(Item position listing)
================================

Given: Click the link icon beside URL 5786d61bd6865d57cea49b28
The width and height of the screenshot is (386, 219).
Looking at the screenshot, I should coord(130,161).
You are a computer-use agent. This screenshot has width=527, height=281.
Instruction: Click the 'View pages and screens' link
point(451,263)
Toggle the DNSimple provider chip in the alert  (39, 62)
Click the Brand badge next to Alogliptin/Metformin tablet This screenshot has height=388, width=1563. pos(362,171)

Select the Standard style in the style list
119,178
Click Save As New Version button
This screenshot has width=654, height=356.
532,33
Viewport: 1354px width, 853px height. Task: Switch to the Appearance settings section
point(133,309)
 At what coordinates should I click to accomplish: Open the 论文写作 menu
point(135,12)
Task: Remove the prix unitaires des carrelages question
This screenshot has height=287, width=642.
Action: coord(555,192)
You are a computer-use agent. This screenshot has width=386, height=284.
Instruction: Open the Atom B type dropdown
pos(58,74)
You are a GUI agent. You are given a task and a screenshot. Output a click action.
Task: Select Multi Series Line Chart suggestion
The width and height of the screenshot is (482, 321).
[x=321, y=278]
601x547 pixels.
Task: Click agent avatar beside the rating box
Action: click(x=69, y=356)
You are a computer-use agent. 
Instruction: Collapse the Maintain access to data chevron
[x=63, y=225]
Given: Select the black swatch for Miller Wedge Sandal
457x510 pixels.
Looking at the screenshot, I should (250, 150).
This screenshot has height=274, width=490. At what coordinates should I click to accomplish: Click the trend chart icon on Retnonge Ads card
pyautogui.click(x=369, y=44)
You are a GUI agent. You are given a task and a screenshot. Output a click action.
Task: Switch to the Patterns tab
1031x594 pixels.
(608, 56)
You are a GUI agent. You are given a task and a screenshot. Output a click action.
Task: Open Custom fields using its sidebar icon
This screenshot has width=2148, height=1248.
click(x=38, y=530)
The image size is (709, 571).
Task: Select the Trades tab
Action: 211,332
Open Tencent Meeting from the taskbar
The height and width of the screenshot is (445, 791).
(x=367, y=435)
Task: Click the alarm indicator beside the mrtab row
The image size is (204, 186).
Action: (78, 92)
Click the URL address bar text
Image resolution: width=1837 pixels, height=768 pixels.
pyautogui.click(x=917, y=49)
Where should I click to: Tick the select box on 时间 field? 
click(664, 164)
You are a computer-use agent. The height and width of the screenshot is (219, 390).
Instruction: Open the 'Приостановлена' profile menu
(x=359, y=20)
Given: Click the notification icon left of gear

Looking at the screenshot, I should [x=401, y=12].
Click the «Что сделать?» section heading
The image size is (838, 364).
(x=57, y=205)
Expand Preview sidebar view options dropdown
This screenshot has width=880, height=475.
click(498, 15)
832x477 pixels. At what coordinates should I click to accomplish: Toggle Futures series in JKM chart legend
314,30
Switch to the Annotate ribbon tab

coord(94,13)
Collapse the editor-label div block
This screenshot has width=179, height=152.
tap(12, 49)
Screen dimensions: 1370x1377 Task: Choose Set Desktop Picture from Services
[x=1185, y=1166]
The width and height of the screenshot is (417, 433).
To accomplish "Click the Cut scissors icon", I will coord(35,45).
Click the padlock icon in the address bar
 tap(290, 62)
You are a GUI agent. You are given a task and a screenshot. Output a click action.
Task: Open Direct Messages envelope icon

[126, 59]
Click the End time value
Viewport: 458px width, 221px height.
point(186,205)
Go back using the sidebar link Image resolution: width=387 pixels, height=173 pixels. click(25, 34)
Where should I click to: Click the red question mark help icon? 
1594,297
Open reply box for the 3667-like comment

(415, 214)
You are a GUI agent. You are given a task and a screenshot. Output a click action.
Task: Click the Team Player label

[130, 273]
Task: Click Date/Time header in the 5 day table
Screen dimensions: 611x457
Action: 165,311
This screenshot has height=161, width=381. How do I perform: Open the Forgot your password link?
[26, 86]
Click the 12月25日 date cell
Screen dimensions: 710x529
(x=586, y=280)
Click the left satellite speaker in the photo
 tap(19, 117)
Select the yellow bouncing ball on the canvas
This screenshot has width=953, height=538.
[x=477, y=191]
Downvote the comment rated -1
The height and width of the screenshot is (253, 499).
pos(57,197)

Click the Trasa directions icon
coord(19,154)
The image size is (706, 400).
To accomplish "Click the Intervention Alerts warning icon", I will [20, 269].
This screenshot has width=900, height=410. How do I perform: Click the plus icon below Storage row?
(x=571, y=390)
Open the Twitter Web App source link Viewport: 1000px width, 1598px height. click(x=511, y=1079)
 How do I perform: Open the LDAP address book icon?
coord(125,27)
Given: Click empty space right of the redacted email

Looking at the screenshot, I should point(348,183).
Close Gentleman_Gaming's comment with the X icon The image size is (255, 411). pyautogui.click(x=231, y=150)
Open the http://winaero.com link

================================

**Written task:**
Copy out the entire listing above word for word, from the first line to the last.

**Final result:**
Given: Click the link icon beside URL 5786d61bd6865d57cea49b28
The width and height of the screenshot is (386, 219).
Looking at the screenshot, I should coord(130,161).
You are a computer-use agent. This screenshot has width=527, height=281.
Instruction: Click the 'View pages and screens' link
point(451,263)
Toggle the DNSimple provider chip in the alert  (39, 62)
Click the Brand badge next to Alogliptin/Metformin tablet This screenshot has height=388, width=1563. pos(362,171)

Select the Standard style in the style list
119,178
Click Save As New Version button
This screenshot has width=654, height=356.
532,33
Viewport: 1354px width, 853px height. Task: Switch to the Appearance settings section
point(133,309)
 At what coordinates should I click to accomplish: Open the 论文写作 menu
point(135,12)
Task: Remove the prix unitaires des carrelages question
This screenshot has height=287, width=642.
Action: coord(555,192)
You are a computer-use agent. This screenshot has width=386, height=284.
Instruction: Open the Atom B type dropdown
pos(58,74)
You are a GUI agent. You are given a task and a screenshot. Output a click action.
Task: Select Multi Series Line Chart suggestion
The width and height of the screenshot is (482, 321).
[x=321, y=278]
601x547 pixels.
Task: Click agent avatar beside the rating box
Action: click(x=69, y=356)
You are a computer-use agent. 
Instruction: Collapse the Maintain access to data chevron
[x=63, y=225]
Given: Select the black swatch for Miller Wedge Sandal
457x510 pixels.
Looking at the screenshot, I should (250, 150).
This screenshot has height=274, width=490. At what coordinates should I click to accomplish: Click the trend chart icon on Retnonge Ads card
pyautogui.click(x=369, y=44)
You are a GUI agent. You are given a task and a screenshot. Output a click action.
Task: Switch to the Patterns tab
1031x594 pixels.
(608, 56)
You are a GUI agent. You are given a task and a screenshot. Output a click action.
Task: Open Custom fields using its sidebar icon
This screenshot has width=2148, height=1248.
click(x=38, y=530)
The image size is (709, 571).
Task: Select the Trades tab
Action: 211,332
Open Tencent Meeting from the taskbar
The height and width of the screenshot is (445, 791).
(x=367, y=435)
Task: Click the alarm indicator beside the mrtab row
The image size is (204, 186).
Action: (78, 92)
Click the URL address bar text
Image resolution: width=1837 pixels, height=768 pixels.
pyautogui.click(x=917, y=49)
Where should I click to: Tick the select box on 时间 field? 
click(664, 164)
You are a computer-use agent. The height and width of the screenshot is (219, 390).
Instruction: Open the 'Приостановлена' profile menu
(x=359, y=20)
Given: Click the notification icon left of gear

Looking at the screenshot, I should [x=401, y=12].
Click the «Что сделать?» section heading
The image size is (838, 364).
(x=57, y=205)
Expand Preview sidebar view options dropdown
This screenshot has width=880, height=475.
click(498, 15)
832x477 pixels. At what coordinates should I click to accomplish: Toggle Futures series in JKM chart legend
314,30
Switch to the Annotate ribbon tab

coord(94,13)
Collapse the editor-label div block
This screenshot has width=179, height=152.
tap(12, 49)
Screen dimensions: 1370x1377 Task: Choose Set Desktop Picture from Services
[x=1185, y=1166]
The width and height of the screenshot is (417, 433).
To accomplish "Click the Cut scissors icon", I will coord(35,45).
Click the padlock icon in the address bar
 tap(290, 62)
You are a GUI agent. You are given a task and a screenshot. Output a click action.
Task: Open Direct Messages envelope icon

[126, 59]
Click the End time value
Viewport: 458px width, 221px height.
point(186,205)
Go back using the sidebar link Image resolution: width=387 pixels, height=173 pixels. click(25, 34)
Where should I click to: Click the red question mark help icon? 
1594,297
Open reply box for the 3667-like comment

(415, 214)
You are a GUI agent. You are given a task and a screenshot. Output a click action.
Task: Click the Team Player label

[130, 273]
Task: Click Date/Time header in the 5 day table
Screen dimensions: 611x457
Action: 165,311
This screenshot has height=161, width=381. How do I perform: Open the Forgot your password link?
[26, 86]
Click the 12月25日 date cell
Screen dimensions: 710x529
(x=586, y=280)
Click the left satellite speaker in the photo
 tap(19, 117)
Select the yellow bouncing ball on the canvas
This screenshot has width=953, height=538.
[x=477, y=191]
Downvote the comment rated -1
The height and width of the screenshot is (253, 499).
pos(57,197)

Click the Trasa directions icon
coord(19,154)
The image size is (706, 400).
To accomplish "Click the Intervention Alerts warning icon", I will [20, 269].
This screenshot has width=900, height=410. How do I perform: Click the plus icon below Storage row?
(x=571, y=390)
Open the Twitter Web App source link Viewport: 1000px width, 1598px height. click(x=511, y=1079)
 How do I perform: Open the LDAP address book icon?
coord(125,27)
Given: Click empty space right of the redacted email

Looking at the screenshot, I should point(348,183).
Close Gentleman_Gaming's comment with the X icon The image size is (255, 411). pyautogui.click(x=231, y=150)
Open the http://winaero.com link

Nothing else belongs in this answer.